__Stated task__
Rewrite each of the entries below as a JSON list of strings, with one string per line and blank lines left out.

__Supplied material__
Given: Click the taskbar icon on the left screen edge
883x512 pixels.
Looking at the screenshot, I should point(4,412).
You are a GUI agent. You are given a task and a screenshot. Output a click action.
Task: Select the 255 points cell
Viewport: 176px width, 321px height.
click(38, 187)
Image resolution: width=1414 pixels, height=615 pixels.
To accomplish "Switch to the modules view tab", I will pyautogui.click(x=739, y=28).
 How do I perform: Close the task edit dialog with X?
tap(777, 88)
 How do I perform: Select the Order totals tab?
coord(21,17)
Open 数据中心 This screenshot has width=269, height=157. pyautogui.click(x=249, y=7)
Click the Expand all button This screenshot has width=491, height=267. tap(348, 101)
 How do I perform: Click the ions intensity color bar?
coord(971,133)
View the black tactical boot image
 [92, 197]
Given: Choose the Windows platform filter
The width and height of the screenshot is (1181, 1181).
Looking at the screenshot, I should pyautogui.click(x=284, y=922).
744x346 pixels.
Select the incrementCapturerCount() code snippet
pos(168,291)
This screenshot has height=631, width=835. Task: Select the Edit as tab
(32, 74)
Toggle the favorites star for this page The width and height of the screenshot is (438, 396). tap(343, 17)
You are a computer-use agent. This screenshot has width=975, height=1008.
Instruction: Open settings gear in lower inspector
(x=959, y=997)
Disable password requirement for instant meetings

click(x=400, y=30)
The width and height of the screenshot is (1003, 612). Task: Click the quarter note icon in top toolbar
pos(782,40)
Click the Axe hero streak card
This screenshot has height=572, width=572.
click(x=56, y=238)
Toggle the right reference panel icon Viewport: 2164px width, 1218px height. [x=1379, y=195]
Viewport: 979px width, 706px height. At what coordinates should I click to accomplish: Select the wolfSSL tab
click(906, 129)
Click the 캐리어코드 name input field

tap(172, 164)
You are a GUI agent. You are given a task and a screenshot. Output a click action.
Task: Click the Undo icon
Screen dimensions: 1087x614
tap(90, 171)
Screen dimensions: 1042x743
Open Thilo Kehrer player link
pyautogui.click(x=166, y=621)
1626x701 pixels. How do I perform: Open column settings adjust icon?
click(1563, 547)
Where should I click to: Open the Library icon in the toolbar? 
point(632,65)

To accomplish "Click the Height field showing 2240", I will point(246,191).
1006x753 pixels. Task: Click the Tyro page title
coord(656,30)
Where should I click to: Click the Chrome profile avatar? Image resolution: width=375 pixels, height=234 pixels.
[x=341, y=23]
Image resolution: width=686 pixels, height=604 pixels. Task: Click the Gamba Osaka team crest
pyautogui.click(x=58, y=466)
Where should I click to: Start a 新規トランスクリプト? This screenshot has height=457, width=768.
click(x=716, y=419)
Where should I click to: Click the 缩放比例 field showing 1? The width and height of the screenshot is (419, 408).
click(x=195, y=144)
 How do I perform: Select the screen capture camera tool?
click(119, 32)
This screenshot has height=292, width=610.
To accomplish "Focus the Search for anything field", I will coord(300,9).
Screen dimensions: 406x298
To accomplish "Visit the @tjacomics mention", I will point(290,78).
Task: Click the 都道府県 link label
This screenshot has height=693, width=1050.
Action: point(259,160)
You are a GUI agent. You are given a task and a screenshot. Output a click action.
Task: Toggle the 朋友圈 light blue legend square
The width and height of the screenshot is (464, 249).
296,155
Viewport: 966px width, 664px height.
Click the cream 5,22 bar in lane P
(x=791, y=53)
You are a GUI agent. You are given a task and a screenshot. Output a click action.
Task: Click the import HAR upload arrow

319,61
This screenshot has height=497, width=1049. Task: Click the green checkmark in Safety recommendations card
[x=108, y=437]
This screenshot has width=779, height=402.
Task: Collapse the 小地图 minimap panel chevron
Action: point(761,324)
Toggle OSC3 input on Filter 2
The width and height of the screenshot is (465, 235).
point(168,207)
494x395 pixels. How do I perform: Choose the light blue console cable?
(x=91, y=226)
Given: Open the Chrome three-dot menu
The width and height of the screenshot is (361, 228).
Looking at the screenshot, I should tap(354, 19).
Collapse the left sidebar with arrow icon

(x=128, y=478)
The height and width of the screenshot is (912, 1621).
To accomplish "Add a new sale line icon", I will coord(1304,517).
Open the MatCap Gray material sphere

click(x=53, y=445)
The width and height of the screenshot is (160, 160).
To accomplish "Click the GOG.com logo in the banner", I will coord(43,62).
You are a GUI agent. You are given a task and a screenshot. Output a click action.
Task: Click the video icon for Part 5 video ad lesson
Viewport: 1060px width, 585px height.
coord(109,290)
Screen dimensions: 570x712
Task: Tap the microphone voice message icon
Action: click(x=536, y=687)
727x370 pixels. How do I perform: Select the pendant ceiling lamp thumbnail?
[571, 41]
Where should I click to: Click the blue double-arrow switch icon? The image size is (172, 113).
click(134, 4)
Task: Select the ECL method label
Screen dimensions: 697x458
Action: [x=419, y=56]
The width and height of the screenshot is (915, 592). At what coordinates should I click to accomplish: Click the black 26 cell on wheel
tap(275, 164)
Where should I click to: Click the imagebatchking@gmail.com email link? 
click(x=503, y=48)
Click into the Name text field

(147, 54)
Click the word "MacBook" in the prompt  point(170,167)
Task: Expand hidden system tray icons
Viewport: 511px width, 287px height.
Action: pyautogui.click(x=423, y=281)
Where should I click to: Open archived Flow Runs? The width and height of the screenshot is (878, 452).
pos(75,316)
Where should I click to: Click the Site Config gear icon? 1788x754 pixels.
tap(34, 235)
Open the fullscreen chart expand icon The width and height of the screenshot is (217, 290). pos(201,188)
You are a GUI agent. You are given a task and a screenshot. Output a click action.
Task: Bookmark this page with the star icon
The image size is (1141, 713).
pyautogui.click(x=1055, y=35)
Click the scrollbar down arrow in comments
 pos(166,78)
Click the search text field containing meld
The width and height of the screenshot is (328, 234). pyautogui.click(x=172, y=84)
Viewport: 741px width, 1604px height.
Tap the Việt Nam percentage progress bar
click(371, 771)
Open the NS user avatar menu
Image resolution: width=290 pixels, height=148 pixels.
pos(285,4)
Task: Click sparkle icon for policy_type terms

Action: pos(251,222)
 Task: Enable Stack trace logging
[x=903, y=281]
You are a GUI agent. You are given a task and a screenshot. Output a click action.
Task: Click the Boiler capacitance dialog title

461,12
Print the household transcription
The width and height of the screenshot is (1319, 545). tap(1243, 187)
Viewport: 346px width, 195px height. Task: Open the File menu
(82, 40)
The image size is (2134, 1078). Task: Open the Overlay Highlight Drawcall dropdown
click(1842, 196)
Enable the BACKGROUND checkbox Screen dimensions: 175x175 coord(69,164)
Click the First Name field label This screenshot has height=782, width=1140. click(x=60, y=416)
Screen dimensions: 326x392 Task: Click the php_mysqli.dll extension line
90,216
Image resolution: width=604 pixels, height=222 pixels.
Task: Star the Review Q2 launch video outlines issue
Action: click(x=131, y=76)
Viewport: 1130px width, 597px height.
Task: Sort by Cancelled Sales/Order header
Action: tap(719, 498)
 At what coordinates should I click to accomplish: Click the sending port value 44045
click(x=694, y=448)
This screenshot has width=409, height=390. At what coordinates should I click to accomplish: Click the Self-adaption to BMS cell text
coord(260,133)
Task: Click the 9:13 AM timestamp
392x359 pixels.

__Answer for this exercise__
[
  "Given: Click the taskbar icon on the left screen edge",
  "883x512 pixels.",
  "Looking at the screenshot, I should point(4,412).",
  "You are a GUI agent. You are given a task and a screenshot. Output a click action.",
  "Task: Select the 255 points cell",
  "Viewport: 176px width, 321px height.",
  "click(38, 187)",
  "Image resolution: width=1414 pixels, height=615 pixels.",
  "To accomplish \"Switch to the modules view tab\", I will pyautogui.click(x=739, y=28).",
  " How do I perform: Close the task edit dialog with X?",
  "tap(777, 88)",
  " How do I perform: Select the Order totals tab?",
  "coord(21,17)",
  "Open 数据中心 This screenshot has width=269, height=157. pyautogui.click(x=249, y=7)",
  "Click the Expand all button This screenshot has width=491, height=267. tap(348, 101)",
  " How do I perform: Click the ions intensity color bar?",
  "coord(971,133)",
  "View the black tactical boot image",
  " [92, 197]",
  "Given: Choose the Windows platform filter",
  "The width and height of the screenshot is (1181, 1181).",
  "Looking at the screenshot, I should pyautogui.click(x=284, y=922).",
  "744x346 pixels.",
  "Select the incrementCapturerCount() code snippet",
  "pos(168,291)",
  "This screenshot has height=631, width=835. Task: Select the Edit as tab",
  "(32, 74)",
  "Toggle the favorites star for this page The width and height of the screenshot is (438, 396). tap(343, 17)",
  "You are a computer-use agent. This screenshot has width=975, height=1008.",
  "Instruction: Open settings gear in lower inspector",
  "(x=959, y=997)",
  "Disable password requirement for instant meetings",
  "click(x=400, y=30)",
  "The width and height of the screenshot is (1003, 612). Task: Click the quarter note icon in top toolbar",
  "pos(782,40)",
  "Click the Axe hero streak card",
  "This screenshot has height=572, width=572.",
  "click(x=56, y=238)",
  "Toggle the right reference panel icon Viewport: 2164px width, 1218px height. [x=1379, y=195]",
  "Viewport: 979px width, 706px height. At what coordinates should I click to accomplish: Select the wolfSSL tab",
  "click(906, 129)",
  "Click the 캐리어코드 name input field",
  "tap(172, 164)",
  "You are a GUI agent. You are given a task and a screenshot. Output a click action.",
  "Task: Click the Undo icon",
  "Screen dimensions: 1087x614",
  "tap(90, 171)",
  "Screen dimensions: 1042x743",
  "Open Thilo Kehrer player link",
  "pyautogui.click(x=166, y=621)",
  "1626x701 pixels. How do I perform: Open column settings adjust icon?",
  "click(1563, 547)",
  "Where should I click to: Open the Library icon in the toolbar? ",
  "point(632,65)",
  "To accomplish \"Click the Height field showing 2240\", I will point(246,191).",
  "1006x753 pixels. Task: Click the Tyro page title",
  "coord(656,30)",
  "Where should I click to: Click the Chrome profile avatar? Image resolution: width=375 pixels, height=234 pixels.",
  "[x=341, y=23]",
  "Image resolution: width=686 pixels, height=604 pixels. Task: Click the Gamba Osaka team crest",
  "pyautogui.click(x=58, y=466)",
  "Where should I click to: Start a 新規トランスクリプト? This screenshot has height=457, width=768.",
  "click(x=716, y=419)",
  "Where should I click to: Click the 缩放比例 field showing 1? The width and height of the screenshot is (419, 408).",
  "click(x=195, y=144)",
  " How do I perform: Select the screen capture camera tool?",
  "click(119, 32)",
  "This screenshot has height=292, width=610.",
  "To accomplish \"Focus the Search for anything field\", I will coord(300,9).",
  "Screen dimensions: 406x298",
  "To accomplish \"Visit the @tjacomics mention\", I will point(290,78).",
  "Task: Click the 都道府県 link label",
  "This screenshot has height=693, width=1050.",
  "Action: point(259,160)",
  "You are a GUI agent. You are given a task and a screenshot. Output a click action.",
  "Task: Toggle the 朋友圈 light blue legend square",
  "The width and height of the screenshot is (464, 249).",
  "296,155",
  "Viewport: 966px width, 664px height.",
  "Click the cream 5,22 bar in lane P",
  "(x=791, y=53)",
  "You are a GUI agent. You are given a task and a screenshot. Output a click action.",
  "Task: Click the import HAR upload arrow",
  "319,61",
  "This screenshot has height=497, width=1049. Task: Click the green checkmark in Safety recommendations card",
  "[x=108, y=437]",
  "This screenshot has width=779, height=402.",
  "Task: Collapse the 小地图 minimap panel chevron",
  "Action: point(761,324)",
  "Toggle OSC3 input on Filter 2",
  "The width and height of the screenshot is (465, 235).",
  "point(168,207)",
  "494x395 pixels. How do I perform: Choose the light blue console cable?",
  "(x=91, y=226)",
  "Given: Open the Chrome three-dot menu",
  "The width and height of the screenshot is (361, 228).",
  "Looking at the screenshot, I should tap(354, 19).",
  "Collapse the left sidebar with arrow icon",
  "(x=128, y=478)",
  "The height and width of the screenshot is (912, 1621).",
  "To accomplish \"Add a new sale line icon\", I will coord(1304,517).",
  "Open the MatCap Gray material sphere",
  "click(x=53, y=445)",
  "The width and height of the screenshot is (160, 160).",
  "To accomplish \"Click the GOG.com logo in the banner\", I will coord(43,62).",
  "You are a GUI agent. You are given a task and a screenshot. Output a click action.",
  "Task: Click the video icon for Part 5 video ad lesson",
  "Viewport: 1060px width, 585px height.",
  "coord(109,290)",
  "Screen dimensions: 570x712",
  "Task: Tap the microphone voice message icon",
  "Action: click(x=536, y=687)",
  "727x370 pixels. How do I perform: Select the pendant ceiling lamp thumbnail?",
  "[571, 41]",
  "Where should I click to: Click the blue double-arrow switch icon? The image size is (172, 113).",
  "click(134, 4)",
  "Task: Select the ECL method label",
  "Screen dimensions: 697x458",
  "Action: [x=419, y=56]",
  "The width and height of the screenshot is (915, 592). At what coordinates should I click to accomplish: Click the black 26 cell on wheel",
  "tap(275, 164)",
  "Where should I click to: Click the imagebatchking@gmail.com email link? ",
  "click(x=503, y=48)",
  "Click into the Name text field",
  "(147, 54)",
  "Click the word \"MacBook\" in the prompt  point(170,167)",
  "Task: Expand hidden system tray icons",
  "Viewport: 511px width, 287px height.",
  "Action: pyautogui.click(x=423, y=281)",
  "Where should I click to: Open archived Flow Runs? The width and height of the screenshot is (878, 452).",
  "pos(75,316)",
  "Where should I click to: Click the Site Config gear icon? 1788x754 pixels.",
  "tap(34, 235)",
  "Open the fullscreen chart expand icon The width and height of the screenshot is (217, 290). pos(201,188)",
  "You are a GUI agent. You are given a task and a screenshot. Output a click action.",
  "Task: Bookmark this page with the star icon",
  "The image size is (1141, 713).",
  "pyautogui.click(x=1055, y=35)",
  "Click the scrollbar down arrow in comments",
  " pos(166,78)",
  "Click the search text field containing meld",
  "The width and height of the screenshot is (328, 234). pyautogui.click(x=172, y=84)",
  "Viewport: 741px width, 1604px height.",
  "Tap the Việt Nam percentage progress bar",
  "click(371, 771)",
  "Open the NS user avatar menu",
  "Image resolution: width=290 pixels, height=148 pixels.",
  "pos(285,4)",
  "Task: Click sparkle icon for policy_type terms",
  "Action: pos(251,222)",
  " Task: Enable Stack trace logging",
  "[x=903, y=281]",
  "You are a GUI agent. You are given a task and a screenshot. Output a click action.",
  "Task: Click the Boiler capacitance dialog title",
  "461,12",
  "Print the household transcription",
  "The width and height of the screenshot is (1319, 545). tap(1243, 187)",
  "Viewport: 346px width, 195px height. Task: Open the File menu",
  "(82, 40)",
  "The image size is (2134, 1078). Task: Open the Overlay Highlight Drawcall dropdown",
  "click(1842, 196)",
  "Enable the BACKGROUND checkbox Screen dimensions: 175x175 coord(69,164)",
  "Click the First Name field label This screenshot has height=782, width=1140. click(x=60, y=416)",
  "Screen dimensions: 326x392 Task: Click the php_mysqli.dll extension line",
  "90,216",
  "Image resolution: width=604 pixels, height=222 pixels.",
  "Task: Star the Review Q2 launch video outlines issue",
  "Action: click(x=131, y=76)",
  "Viewport: 1130px width, 597px height.",
  "Task: Sort by Cancelled Sales/Order header",
  "Action: tap(719, 498)",
  " At what coordinates should I click to accomplish: Click the sending port value 44045",
  "click(x=694, y=448)",
  "This screenshot has width=409, height=390. At what coordinates should I click to accomplish: Click the Self-adaption to BMS cell text",
  "coord(260,133)",
  "Task: Click the 9:13 AM timestamp",
  "392x359 pixels."
]